Dans deux classes de CM2, une séquence d’enseignement sur le décryptage par analyse de fréquence a été réalisée pendant l’année 2020—2021, en grande partie à distance pour cause de crise sanitaire. Le déroulement de la séquence est décrit ici, avec les objectifs qui ont été atteints.

Article mis en ligne le 1er octobre 2021
dernière modification le 11 novembre 2022

par Mathilde Scandolari, Sarah Leleu

Le décryptage par analyse de fréquence, décrit dans un mémoire d’al-Kindi au neuvième siècle, est la plus ancienne trace historique qui ait été conservée, à la fois en cryptologie et en statistique. Il se prête particulièrement bien à des activités liées au chapitre « Nombres et calculs » du cycle 3. Une séquence a été implémentée dans nos classes de CM2, en grande partie à distance pour cause de crise sanitaire. Elle s’est conclue par une « chasse au trésor » qui a montré que les enfants avaient parfaitement intégré la technique de l’analyse de fréquence.
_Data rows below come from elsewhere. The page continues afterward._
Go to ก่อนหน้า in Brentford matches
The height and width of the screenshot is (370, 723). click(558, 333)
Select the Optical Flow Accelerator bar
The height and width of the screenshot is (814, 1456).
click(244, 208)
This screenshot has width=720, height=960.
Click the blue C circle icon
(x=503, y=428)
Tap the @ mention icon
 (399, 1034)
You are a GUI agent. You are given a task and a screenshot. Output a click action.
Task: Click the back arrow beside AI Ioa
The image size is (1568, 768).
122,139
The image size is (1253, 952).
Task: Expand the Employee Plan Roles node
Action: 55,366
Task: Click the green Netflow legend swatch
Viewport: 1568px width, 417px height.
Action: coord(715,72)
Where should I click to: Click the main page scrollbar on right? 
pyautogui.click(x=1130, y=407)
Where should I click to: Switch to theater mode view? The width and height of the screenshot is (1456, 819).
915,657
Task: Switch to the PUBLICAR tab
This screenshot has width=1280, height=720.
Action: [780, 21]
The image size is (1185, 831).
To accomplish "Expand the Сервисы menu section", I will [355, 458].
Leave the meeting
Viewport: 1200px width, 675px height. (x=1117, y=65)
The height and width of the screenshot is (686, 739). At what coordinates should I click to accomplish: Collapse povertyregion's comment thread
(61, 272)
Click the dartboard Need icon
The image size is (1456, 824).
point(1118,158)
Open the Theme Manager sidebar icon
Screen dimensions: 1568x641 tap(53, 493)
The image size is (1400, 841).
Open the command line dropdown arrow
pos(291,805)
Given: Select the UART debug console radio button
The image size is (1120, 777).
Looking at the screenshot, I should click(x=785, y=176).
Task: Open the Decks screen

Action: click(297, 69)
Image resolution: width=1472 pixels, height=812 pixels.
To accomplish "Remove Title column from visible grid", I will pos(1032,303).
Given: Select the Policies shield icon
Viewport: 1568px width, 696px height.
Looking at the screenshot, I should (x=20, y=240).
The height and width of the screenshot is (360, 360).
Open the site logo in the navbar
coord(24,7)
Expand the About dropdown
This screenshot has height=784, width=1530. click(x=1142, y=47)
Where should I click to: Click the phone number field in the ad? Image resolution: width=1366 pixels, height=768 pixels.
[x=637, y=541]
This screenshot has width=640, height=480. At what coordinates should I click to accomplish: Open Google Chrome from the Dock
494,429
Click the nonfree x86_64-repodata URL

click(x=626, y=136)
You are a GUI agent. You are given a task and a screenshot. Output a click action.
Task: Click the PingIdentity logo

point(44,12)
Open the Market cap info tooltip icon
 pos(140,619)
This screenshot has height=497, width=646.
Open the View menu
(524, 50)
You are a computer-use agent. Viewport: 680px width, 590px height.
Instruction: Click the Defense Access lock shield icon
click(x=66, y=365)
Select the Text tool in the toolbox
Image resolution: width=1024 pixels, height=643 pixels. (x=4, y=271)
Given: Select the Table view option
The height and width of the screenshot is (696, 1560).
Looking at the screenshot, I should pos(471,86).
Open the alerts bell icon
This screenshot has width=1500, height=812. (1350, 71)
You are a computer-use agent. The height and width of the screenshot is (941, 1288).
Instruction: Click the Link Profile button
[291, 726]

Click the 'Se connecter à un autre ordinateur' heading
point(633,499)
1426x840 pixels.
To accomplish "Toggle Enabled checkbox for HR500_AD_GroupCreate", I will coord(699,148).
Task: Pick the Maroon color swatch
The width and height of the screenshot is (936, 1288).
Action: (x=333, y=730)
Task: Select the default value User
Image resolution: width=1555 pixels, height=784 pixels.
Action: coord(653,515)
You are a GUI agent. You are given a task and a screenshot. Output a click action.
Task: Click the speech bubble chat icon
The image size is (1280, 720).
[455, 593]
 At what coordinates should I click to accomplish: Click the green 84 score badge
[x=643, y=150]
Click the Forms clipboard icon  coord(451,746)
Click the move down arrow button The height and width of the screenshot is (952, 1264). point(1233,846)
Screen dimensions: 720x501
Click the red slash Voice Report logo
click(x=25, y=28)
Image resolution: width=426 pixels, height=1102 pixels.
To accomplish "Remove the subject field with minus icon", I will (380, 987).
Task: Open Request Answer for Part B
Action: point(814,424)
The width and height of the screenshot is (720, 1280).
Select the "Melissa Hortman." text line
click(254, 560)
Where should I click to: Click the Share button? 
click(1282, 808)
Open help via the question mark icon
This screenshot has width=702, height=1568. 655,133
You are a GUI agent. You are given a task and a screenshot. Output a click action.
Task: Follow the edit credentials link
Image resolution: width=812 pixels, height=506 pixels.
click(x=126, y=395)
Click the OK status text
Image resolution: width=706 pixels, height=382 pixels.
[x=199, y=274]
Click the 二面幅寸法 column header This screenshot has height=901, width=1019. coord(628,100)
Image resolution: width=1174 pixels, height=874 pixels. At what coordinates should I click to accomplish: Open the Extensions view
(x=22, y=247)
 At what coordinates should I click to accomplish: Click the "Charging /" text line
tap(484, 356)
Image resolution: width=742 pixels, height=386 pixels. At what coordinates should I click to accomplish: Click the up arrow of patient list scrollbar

N.D.L.R : Les deux documents joints au bas de l’article restituent en haute définition, les images cryptées de l’article. De plus, ils décrivent une démarche efficace de décryptage.

L’article qui suit peut se lire avec profit avec ces deux autres articles :

Contexte historique

Il est rare, dans l’histoire des mathématiques que l’on puisse associer une théorie à une source identifiée. Le cas du mémoire d’al-Kindi (ca 800—880) « Sur le déchiffrement des messages cryptographiques » est unique. C’est le mémoire le plus ancien traitant de cryptologie ; il est antérieur d’au moins trois siècles à tout autre document connu. Il se trouve que c’est aussi le plus ancien mémoire qui traite de statistique, un millénaire avant que celle-ci ne devienne une science. Quel est donc le rapport entre cryptologie et statistique ? C’est ce que l’on désigne de nos jours par « analyse de fréquence ». Al-Kindi l’exprime de façon parfaitement claire.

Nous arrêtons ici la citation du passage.